Tuesday, August 14, 2007

Shaped by Impressionism and Post-Impressionism

It was spring of my high school sophomore year and I completed my first impressionist painting in egg tempera. The piece hung in the front hall of the school. Next thing I know the drama teacher told me she had to have it. I let her. Around that time she had become an administrator. Soon the piece was framed and was proudly displayed in her office.

My source material was a black and white photograph of big oak tree and shadows cast on the grass underneath. So, I had to invent colors for the image. Shortly after that I had a request from someone in the front office to paint another impressionist painting. In the next two years I painted several more impressionist landscapes. Between my junior and senior year, I traveled with five other students and my French teacher to France. The last five days of our five-week trip were spent in Paris. Naturally I enjoyed seeing the impressionist paintings at the Galerie Nationale du Jeu de Paume. The museum is now dedicated to photography. Also while in Paris I also saw some Vasarely paintings. His works are in the abstract geometric direction – usually with cirlcles.

Here are three pieces that I painted during this period. Although these images were from my head, they show the influence of impressionism and later post-impressionism on my work. Previously I had painted more in the Monet tradition, but now I was headed in the Seurat direction. By now my brushstrokes were more like dot dabs of paint.

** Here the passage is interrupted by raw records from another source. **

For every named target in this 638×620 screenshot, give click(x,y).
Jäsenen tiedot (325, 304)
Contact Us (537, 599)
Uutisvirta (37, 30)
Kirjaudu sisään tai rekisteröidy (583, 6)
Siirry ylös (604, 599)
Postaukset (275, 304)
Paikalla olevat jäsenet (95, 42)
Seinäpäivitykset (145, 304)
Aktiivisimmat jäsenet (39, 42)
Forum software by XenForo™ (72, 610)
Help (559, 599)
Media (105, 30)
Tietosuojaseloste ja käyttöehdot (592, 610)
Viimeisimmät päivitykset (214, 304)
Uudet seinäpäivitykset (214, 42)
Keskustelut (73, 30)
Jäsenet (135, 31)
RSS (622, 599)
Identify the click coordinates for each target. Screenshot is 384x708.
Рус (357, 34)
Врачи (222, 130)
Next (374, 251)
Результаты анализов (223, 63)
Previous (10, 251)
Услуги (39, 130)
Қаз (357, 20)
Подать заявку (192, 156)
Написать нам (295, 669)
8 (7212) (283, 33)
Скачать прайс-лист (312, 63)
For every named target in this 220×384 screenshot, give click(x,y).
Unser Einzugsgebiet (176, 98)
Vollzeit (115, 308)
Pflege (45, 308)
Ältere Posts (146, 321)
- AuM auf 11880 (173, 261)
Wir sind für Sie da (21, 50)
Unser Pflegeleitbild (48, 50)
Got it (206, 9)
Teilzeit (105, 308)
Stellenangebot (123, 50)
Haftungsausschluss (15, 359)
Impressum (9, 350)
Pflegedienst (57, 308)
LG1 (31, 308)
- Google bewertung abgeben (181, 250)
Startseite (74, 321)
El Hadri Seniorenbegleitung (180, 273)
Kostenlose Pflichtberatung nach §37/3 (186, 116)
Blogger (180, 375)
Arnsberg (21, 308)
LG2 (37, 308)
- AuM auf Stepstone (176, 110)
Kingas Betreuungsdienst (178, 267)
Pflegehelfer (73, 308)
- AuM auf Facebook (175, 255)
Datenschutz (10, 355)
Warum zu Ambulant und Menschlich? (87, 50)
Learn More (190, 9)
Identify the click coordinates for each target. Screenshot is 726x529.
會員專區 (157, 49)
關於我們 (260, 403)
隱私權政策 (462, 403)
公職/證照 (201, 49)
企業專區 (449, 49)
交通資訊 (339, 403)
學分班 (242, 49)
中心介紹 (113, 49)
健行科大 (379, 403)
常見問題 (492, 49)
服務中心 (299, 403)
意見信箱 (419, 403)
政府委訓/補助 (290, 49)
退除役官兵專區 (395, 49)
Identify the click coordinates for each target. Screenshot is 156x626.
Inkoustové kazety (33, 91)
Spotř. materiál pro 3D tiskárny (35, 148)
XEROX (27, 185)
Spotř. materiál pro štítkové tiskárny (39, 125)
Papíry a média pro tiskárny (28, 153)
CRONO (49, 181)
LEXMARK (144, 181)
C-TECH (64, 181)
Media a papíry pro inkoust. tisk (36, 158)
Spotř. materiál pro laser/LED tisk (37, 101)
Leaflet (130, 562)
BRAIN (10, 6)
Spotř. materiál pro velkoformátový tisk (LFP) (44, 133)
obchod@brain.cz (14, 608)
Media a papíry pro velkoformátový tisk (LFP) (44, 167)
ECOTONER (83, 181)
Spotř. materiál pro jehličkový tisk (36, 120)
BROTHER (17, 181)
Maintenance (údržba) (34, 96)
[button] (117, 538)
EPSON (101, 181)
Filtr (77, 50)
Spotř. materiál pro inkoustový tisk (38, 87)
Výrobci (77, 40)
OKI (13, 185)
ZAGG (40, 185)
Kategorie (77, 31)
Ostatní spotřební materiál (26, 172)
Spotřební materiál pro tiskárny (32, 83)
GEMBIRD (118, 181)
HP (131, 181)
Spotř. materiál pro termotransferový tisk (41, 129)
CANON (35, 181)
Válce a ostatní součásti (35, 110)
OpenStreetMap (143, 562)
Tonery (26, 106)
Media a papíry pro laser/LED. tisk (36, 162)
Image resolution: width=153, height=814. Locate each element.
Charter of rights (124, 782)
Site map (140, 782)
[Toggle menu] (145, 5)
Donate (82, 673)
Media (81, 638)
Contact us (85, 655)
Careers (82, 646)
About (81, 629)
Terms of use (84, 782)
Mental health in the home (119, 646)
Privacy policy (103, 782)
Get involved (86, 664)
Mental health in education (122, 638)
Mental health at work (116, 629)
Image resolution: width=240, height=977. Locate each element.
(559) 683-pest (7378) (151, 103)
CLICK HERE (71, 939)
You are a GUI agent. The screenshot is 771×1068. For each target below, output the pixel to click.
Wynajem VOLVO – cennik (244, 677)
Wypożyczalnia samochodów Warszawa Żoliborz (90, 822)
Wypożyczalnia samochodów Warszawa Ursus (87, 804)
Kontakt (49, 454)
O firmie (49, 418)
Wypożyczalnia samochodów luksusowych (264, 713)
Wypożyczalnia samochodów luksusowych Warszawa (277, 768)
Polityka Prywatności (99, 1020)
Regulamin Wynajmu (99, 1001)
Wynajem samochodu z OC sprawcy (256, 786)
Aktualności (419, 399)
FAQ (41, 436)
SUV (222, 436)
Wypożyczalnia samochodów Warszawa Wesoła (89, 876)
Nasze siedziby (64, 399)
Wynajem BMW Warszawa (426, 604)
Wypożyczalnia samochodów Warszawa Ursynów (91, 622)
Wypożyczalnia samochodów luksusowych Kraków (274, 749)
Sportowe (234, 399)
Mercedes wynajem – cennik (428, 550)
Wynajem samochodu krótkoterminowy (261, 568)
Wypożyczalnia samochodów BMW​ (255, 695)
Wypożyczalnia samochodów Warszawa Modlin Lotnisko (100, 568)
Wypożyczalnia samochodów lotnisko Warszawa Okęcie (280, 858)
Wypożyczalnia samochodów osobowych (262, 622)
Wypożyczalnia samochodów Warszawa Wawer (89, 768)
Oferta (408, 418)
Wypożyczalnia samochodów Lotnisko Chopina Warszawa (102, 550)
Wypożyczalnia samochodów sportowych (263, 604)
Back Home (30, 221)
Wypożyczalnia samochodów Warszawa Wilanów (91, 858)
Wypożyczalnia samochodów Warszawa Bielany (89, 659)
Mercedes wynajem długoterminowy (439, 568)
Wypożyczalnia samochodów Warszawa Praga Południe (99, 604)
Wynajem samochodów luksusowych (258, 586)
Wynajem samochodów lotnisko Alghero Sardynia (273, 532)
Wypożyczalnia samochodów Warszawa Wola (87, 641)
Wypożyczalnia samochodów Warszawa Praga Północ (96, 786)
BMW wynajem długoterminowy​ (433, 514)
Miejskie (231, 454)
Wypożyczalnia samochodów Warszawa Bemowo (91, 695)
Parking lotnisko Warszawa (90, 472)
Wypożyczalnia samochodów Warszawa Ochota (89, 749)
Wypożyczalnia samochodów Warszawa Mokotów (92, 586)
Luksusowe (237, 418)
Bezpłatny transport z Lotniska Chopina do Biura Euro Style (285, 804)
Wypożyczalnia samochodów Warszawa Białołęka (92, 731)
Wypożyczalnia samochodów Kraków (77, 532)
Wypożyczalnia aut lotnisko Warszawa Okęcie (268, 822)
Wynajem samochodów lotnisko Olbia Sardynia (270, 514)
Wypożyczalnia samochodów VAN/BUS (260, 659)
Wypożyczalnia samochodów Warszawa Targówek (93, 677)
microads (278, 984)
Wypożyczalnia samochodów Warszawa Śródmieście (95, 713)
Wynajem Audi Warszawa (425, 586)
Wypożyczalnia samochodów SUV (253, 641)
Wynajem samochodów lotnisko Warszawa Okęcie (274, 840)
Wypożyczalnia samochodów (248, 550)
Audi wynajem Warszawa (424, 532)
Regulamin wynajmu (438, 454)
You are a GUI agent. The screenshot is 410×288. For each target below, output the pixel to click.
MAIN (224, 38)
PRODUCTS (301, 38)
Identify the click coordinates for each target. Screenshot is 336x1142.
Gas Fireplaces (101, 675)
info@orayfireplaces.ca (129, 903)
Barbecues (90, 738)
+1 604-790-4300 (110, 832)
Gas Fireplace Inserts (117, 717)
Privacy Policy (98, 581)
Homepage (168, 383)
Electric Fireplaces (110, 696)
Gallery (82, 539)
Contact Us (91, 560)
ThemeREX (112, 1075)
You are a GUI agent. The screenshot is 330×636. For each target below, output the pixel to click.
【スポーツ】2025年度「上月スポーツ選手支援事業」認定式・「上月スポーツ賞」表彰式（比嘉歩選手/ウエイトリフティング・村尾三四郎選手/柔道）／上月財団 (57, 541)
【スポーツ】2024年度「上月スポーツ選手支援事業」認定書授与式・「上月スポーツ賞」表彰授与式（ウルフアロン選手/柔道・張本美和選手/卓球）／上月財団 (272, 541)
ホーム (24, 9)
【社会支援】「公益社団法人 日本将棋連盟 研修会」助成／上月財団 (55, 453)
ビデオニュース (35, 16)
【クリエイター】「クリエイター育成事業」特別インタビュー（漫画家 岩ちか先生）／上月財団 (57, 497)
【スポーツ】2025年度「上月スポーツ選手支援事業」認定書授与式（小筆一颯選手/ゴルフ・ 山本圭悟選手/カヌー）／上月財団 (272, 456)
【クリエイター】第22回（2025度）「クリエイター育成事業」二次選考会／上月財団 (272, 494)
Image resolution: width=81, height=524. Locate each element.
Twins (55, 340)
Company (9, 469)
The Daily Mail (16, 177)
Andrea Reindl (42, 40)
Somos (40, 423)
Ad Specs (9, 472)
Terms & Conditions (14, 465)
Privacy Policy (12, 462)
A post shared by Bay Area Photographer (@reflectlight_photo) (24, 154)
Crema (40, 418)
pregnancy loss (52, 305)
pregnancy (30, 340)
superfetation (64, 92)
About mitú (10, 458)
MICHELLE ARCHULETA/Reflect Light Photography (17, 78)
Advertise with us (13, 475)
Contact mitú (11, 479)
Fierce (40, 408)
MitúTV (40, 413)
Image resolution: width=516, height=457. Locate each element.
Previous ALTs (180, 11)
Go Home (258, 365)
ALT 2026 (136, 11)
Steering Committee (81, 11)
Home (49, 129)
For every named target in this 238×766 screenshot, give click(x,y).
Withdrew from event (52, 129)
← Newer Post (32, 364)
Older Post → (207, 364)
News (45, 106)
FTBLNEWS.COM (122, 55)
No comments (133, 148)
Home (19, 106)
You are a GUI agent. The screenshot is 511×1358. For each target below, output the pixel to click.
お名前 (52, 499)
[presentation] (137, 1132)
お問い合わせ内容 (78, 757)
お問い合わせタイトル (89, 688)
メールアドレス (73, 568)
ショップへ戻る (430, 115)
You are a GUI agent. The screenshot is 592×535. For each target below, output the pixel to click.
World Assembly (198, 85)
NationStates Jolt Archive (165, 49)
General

Although I loved Vasareley’s work, his influence on my work didn’t come until much later.

acrylic on canvas pad, 12" x 16"

acrylic on canvas pad, 12" x 16"

acrylic on canvas pad, 16" x 20"


  1. These really work well with the dot technique... what a nice feel to the painting!

  2. I'm glad you enjoyed seeing them. Thank your for the feedback.

    Once in a while I like to look at my earlier works. Sometimes I find pieces I forgot existed.

  3. great work, lovely art pieces. are you a fan of chuck close at all?htt

  4. In 1998 I saw a Chuck Close retrospective show in Chicago. The show included his photo-realistic work through his photo-abstract work. I was fascinated by his process and by his method of warping what was in each of his squares. So, yes, I do like his work.

    I’m not sure I’d like to have my face painted that big with all that detail, however.